Джейми помолчал немного, собираясь с мыслями.

— И есть ещё кое-что. Все хозяева поместья жили одиноко, как волки, из-за того проклятия. Дом передавался брату, внуку или племяннику по боковой линии вместо прямого наследника, лишь бы тот был бездетен и не женат. Я не уверен, что готов провести остаток жизни отшельником. Сколько себя помню, всегда хотел иметь семью.

Мне следовало сказать, а лучше крикнуть ему: "Любимый, позови меня ещё раз, и я тенью пойду за тобой хоть на край света!". Но я молча пила кофе, словно речь шла не о нас с Джейми, а о далёких семейных тяжбах, из тех, на которых мой начальник и ему подобные делали состояния.

Краем глаза заметила, как в кафе заходит Софи. Моё дурацкое невезение давно не выкидывало своих несмешных шуток. Она собиралась тактично пройти мимо, но наши взгляды пересеклись и мы кивнули друг дружке. "Впрочем", — подумала я, — "мне не о чем беспокоиться. Сегодня я не совершила ничего осудительного".

Позже я поднималась вместе с ней в лифте. Софи не смотрела на меня, но казалось, сейчас она заговорщически подмигнёт. На воре, каким я ощущала себя, определённо горела шляпа.

— Это младший брат Роберта, — не выдержала я, — тот парень, с которым я сидела в кафе.

Она улыбнулась, открыто и дружелюбно.

— У тебя теперь появится много новых родственников.

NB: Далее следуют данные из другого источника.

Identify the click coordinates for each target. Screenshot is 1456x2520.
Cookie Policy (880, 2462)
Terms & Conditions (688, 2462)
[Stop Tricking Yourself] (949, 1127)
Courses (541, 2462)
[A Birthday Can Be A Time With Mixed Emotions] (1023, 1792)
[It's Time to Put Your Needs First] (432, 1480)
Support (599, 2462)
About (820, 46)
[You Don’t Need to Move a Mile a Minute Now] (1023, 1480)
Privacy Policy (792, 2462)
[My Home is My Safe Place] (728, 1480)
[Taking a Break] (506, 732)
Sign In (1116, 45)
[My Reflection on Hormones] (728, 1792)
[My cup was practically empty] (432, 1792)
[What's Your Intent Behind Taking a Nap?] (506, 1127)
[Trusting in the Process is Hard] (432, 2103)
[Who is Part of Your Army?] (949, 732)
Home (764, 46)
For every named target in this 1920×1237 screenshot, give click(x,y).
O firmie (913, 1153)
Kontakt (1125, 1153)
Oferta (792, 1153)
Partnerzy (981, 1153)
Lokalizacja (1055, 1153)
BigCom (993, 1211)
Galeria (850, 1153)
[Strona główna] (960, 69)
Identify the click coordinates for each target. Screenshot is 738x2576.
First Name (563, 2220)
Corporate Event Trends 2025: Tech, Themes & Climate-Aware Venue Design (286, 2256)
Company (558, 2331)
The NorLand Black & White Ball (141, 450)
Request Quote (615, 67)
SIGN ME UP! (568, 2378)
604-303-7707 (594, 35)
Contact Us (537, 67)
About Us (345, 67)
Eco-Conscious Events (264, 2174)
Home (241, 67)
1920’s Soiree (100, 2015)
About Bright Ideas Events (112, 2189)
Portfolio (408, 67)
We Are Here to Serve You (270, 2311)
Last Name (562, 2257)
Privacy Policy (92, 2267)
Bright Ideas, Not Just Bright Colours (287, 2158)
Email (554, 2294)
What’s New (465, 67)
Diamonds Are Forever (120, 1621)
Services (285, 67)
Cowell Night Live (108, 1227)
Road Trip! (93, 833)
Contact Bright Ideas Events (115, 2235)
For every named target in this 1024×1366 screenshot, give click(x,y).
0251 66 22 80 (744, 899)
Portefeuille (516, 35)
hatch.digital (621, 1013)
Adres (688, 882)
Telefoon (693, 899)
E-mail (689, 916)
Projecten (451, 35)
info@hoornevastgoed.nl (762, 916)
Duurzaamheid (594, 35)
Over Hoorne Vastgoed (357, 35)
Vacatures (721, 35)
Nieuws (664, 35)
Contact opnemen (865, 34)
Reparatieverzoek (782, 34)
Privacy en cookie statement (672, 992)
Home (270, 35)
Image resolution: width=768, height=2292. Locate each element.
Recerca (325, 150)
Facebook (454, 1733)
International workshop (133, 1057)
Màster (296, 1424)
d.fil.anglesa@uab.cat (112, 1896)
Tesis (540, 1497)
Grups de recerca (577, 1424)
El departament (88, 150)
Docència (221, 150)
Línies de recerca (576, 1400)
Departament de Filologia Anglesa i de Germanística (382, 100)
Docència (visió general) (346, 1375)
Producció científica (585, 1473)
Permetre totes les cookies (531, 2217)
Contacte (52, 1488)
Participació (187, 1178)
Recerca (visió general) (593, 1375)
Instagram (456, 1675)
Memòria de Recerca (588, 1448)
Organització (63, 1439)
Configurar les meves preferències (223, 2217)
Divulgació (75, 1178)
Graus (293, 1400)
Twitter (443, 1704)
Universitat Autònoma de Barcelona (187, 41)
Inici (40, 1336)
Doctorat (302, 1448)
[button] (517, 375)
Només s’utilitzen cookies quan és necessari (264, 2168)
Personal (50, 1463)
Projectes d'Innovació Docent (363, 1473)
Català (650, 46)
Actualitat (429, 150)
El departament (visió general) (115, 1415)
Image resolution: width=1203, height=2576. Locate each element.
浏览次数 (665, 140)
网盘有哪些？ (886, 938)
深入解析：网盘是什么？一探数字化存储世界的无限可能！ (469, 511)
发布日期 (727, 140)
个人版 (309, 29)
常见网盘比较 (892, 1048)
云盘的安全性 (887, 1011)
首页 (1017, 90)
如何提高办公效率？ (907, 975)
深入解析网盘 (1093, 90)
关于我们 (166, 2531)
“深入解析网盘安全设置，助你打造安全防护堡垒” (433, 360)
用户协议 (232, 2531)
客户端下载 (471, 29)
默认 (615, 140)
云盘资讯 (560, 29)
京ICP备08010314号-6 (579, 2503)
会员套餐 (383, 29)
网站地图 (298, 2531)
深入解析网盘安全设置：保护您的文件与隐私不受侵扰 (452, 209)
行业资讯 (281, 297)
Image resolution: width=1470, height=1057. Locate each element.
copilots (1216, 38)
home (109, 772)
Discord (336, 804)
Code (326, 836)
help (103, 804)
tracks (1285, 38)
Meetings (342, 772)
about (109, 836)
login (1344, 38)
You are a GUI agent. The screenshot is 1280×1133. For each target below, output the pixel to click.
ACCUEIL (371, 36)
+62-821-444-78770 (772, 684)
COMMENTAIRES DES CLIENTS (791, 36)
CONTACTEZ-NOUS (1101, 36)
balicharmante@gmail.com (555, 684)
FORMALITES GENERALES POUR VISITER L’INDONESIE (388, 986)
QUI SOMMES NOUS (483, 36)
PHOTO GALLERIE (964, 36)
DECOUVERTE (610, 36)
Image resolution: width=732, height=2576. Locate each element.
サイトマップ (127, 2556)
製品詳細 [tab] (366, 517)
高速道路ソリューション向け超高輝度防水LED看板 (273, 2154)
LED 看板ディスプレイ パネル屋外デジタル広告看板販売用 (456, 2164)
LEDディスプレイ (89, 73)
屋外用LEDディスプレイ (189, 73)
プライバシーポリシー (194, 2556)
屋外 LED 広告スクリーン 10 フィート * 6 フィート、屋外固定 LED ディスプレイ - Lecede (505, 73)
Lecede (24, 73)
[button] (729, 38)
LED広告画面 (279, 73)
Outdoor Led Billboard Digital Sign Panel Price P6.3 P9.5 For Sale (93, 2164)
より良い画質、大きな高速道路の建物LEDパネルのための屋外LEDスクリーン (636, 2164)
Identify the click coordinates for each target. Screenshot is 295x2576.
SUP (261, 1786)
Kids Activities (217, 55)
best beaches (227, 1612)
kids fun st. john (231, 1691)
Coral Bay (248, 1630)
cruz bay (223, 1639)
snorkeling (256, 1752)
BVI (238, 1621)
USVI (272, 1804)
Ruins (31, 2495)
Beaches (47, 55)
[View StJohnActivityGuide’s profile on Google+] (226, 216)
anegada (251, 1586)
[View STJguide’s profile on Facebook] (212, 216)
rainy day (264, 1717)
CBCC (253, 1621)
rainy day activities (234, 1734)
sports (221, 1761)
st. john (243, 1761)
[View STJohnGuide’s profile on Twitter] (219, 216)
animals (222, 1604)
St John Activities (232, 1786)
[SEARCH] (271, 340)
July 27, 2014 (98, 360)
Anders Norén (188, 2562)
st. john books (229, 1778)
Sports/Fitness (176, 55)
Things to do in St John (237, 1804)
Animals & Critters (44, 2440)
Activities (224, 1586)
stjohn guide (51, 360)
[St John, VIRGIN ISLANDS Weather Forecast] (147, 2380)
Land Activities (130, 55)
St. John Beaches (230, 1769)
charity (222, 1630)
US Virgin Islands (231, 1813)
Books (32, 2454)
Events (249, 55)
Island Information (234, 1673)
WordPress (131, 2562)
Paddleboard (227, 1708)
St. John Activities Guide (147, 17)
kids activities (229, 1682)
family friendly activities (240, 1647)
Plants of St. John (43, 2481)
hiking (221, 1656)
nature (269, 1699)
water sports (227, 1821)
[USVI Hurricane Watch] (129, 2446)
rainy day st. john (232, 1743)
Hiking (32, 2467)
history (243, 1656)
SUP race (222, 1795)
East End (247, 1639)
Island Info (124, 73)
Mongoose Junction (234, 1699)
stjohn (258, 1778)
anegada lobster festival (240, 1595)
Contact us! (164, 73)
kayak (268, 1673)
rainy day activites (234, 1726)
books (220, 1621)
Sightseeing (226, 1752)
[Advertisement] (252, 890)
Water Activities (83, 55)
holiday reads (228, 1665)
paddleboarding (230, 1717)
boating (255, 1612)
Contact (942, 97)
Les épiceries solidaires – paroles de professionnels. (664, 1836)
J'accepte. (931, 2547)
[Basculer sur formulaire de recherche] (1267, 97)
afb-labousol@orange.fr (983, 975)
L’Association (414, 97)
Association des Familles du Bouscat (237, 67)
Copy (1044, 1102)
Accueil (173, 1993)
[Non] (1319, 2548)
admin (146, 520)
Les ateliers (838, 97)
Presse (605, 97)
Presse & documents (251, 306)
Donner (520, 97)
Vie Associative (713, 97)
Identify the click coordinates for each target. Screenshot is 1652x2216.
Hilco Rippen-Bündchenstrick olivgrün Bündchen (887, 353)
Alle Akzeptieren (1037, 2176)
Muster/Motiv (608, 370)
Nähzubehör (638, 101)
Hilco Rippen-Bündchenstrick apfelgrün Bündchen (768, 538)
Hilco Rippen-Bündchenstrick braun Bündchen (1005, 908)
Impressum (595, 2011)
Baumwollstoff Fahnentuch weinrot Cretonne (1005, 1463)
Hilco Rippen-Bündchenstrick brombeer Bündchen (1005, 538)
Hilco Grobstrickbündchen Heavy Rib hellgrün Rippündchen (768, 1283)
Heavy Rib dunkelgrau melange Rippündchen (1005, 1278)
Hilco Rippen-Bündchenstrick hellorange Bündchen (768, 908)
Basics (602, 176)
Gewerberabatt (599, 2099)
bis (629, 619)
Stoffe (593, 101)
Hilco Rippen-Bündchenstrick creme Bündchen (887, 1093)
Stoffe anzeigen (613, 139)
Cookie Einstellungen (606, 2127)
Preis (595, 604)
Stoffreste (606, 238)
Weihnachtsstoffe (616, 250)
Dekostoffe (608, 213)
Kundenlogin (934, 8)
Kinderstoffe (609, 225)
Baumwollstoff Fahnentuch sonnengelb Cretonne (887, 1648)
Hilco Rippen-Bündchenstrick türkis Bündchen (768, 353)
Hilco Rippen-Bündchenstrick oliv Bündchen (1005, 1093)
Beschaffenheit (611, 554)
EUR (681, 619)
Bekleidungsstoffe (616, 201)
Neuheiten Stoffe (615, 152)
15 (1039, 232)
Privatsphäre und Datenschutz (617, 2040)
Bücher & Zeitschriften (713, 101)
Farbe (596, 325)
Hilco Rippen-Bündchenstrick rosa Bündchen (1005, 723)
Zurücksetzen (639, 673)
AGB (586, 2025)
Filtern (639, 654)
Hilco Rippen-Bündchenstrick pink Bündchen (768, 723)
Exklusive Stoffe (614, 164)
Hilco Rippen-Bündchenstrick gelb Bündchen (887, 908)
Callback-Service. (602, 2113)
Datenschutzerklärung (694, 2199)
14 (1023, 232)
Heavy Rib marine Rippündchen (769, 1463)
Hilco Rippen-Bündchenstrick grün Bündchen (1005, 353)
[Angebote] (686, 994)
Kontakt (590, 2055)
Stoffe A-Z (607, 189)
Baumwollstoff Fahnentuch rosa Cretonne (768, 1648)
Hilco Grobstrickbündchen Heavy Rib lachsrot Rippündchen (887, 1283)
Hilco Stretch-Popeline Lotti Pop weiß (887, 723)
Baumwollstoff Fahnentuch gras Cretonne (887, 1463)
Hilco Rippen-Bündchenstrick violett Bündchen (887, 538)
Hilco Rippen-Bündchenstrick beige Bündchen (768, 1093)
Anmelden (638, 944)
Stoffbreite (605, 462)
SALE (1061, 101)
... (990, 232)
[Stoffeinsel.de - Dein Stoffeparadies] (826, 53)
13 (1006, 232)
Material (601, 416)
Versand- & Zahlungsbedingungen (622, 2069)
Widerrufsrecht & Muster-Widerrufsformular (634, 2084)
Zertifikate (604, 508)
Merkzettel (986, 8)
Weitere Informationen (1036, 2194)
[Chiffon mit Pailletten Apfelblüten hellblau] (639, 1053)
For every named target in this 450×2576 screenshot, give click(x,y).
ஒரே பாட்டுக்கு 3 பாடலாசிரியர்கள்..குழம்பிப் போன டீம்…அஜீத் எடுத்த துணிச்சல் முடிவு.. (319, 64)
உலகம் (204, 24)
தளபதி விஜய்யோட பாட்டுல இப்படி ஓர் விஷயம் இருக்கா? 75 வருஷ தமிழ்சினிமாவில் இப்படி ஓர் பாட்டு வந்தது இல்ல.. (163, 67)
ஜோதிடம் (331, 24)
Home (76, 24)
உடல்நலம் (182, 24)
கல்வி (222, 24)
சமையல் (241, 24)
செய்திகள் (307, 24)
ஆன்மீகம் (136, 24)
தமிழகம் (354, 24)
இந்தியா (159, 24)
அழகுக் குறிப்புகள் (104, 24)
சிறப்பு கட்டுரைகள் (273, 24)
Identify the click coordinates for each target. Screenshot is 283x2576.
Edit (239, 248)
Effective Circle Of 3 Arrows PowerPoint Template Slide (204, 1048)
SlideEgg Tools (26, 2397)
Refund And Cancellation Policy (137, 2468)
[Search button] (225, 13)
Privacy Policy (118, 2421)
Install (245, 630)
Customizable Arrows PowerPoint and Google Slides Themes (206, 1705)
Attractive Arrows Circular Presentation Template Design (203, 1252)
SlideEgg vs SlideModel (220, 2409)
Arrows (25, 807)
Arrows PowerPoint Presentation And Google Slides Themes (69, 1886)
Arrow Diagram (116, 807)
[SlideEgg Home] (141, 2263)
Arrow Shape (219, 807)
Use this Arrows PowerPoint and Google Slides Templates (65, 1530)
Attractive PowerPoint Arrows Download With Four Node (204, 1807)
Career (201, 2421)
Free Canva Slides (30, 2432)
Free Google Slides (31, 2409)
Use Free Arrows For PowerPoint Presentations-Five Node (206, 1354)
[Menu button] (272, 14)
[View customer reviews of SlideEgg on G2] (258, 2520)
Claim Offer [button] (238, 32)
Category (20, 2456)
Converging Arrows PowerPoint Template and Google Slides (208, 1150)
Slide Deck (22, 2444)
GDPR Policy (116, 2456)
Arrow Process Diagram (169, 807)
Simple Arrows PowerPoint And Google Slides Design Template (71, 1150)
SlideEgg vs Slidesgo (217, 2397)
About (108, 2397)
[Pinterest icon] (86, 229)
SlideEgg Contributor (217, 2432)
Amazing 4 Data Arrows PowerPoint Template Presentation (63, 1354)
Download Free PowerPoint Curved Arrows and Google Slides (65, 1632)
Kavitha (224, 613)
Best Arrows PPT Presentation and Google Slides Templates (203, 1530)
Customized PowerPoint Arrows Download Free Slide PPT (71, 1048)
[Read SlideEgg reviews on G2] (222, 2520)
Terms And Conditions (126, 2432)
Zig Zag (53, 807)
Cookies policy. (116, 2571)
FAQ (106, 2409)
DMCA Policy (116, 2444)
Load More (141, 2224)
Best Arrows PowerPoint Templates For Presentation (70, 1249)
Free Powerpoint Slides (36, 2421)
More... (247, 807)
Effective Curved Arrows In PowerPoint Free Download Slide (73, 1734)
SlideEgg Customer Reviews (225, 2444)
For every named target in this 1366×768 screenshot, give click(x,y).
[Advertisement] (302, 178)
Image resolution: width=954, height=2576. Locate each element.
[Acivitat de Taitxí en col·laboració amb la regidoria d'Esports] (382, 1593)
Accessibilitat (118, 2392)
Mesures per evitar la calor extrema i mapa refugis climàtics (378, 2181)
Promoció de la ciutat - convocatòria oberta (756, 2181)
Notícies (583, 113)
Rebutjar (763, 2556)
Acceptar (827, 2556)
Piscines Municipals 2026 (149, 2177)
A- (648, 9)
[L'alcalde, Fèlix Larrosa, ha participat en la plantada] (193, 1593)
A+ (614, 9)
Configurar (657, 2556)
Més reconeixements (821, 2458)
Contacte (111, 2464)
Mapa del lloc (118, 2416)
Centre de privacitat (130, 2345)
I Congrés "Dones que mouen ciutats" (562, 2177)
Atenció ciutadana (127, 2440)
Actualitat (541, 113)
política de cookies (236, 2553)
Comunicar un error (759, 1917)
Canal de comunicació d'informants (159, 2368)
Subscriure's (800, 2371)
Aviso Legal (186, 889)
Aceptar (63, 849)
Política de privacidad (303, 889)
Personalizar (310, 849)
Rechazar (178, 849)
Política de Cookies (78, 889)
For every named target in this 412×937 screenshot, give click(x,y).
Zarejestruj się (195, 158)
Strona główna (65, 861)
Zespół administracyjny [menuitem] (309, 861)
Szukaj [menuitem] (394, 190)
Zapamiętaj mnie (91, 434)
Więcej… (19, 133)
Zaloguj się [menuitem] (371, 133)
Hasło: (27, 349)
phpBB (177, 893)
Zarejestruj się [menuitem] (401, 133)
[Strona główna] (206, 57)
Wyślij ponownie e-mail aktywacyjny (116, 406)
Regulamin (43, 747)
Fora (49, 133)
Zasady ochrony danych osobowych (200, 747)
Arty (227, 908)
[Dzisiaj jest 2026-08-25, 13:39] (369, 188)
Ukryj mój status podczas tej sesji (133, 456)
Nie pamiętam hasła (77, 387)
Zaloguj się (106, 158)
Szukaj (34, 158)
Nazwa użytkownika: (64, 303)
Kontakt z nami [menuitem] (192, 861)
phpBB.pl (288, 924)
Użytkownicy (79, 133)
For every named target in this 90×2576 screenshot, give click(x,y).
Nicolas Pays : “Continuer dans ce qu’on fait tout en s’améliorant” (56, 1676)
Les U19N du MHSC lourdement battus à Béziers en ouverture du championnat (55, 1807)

— Уж не знаю, хорошо это или плохо.

Ближе к вечеру она подошла и присела на край моего стола, держа картонный стакан кофе в своих холёных пальцах.

— Брат Роберта потрясающе красивый парень, — сказала она, — и похоже, сам не подозревает об этом.

Я сделала вид, что вчитываюсь в текст на экране. Софи была синеглазой брюнеткой, как и я, только куда более яркой, запоминающейся синеглазой брюнеткой. Её красота завораживала, выделялась, заявляла о себе в полный рост. Рядом с ней я выглядела невзрачной, как осенний полдень. И все знали, что она встречается с мужчинами моложе себя.

— Пожалуй так, — сказала я, — если хочешь, могу устроить тебе свидание.

Она не улыбнулась моей неуклюжей шутке.

— Я нашла бы способ всучить ему свой номер, будь хоть малейший шанс. Он ведь по уши влюблён в тебя.

— Это так заметно?

— Ну как тебе сказать. Когда такой милый провинциал сидит в кафе на шестой авеню, не смотрит по сторонам и не замечает ничего вокруг, кроме перемен твоего настроения, это, знаешь ли, необычно. Он ведь из какой-то дыры в Нью-Хемпшире?

— В Вермонте.

— Одна суть. Красивый, наивный, не от мира сего.

Я пожала плечами.

— Эй, — Софи наклонилась и понизила голос, — это выглядело, как свидание, уж извини. Я решила, наша Мадлен решила гульнуть перед свадьбой. Кто бы подумал, что это твой будущий родственник.

Мне захотелось совершить безумный поступок. Поднять голову, взглянуть ей в глаза и сказать, что я люблю Джейми. У меня больше не было сил притворяться. Софи не проявляла нездорового любопытства, она держалась дружелюбно и чуть иронично. В конце концов, именно её похождения всем офисом обсуждают в конце обеда, когда говорить о работе — дурной тон.

— Мадлен, — сказала она, коснувшись моего плеча, — забудь об этом, слышишь. Твоя жизнь, наконец, налаживается, не круши её из-за пары вздохов и упругой молодой попки. На следующее утро после того, как ты с ним переспишь, он, обрадованный лёгкой победой, побежит покорять большой город и перетрахает всех, до кого сможет дотянуться. А тебе останутся воспоминания о пяти постыдных минутах кроличьего перепихона.

— Я уже сделала это, — сказала я едва слышно.

— Ты спала с ним?

— Когда мы гостили в поместье.

Софи допила кофе, покачала головой.

— Подумай, что станет с тобой через десять лет, даже через пять. Молодость штука непостоянная, и твой воздыхатель превратится в деревенского увальня в вонючей бейсболке и с пивным животом. А тебе придётся готовить обеды, стричь лужайку и нянчить его орущих детей. Оставайся с Робертом, не губи свою жизнь, дорогая.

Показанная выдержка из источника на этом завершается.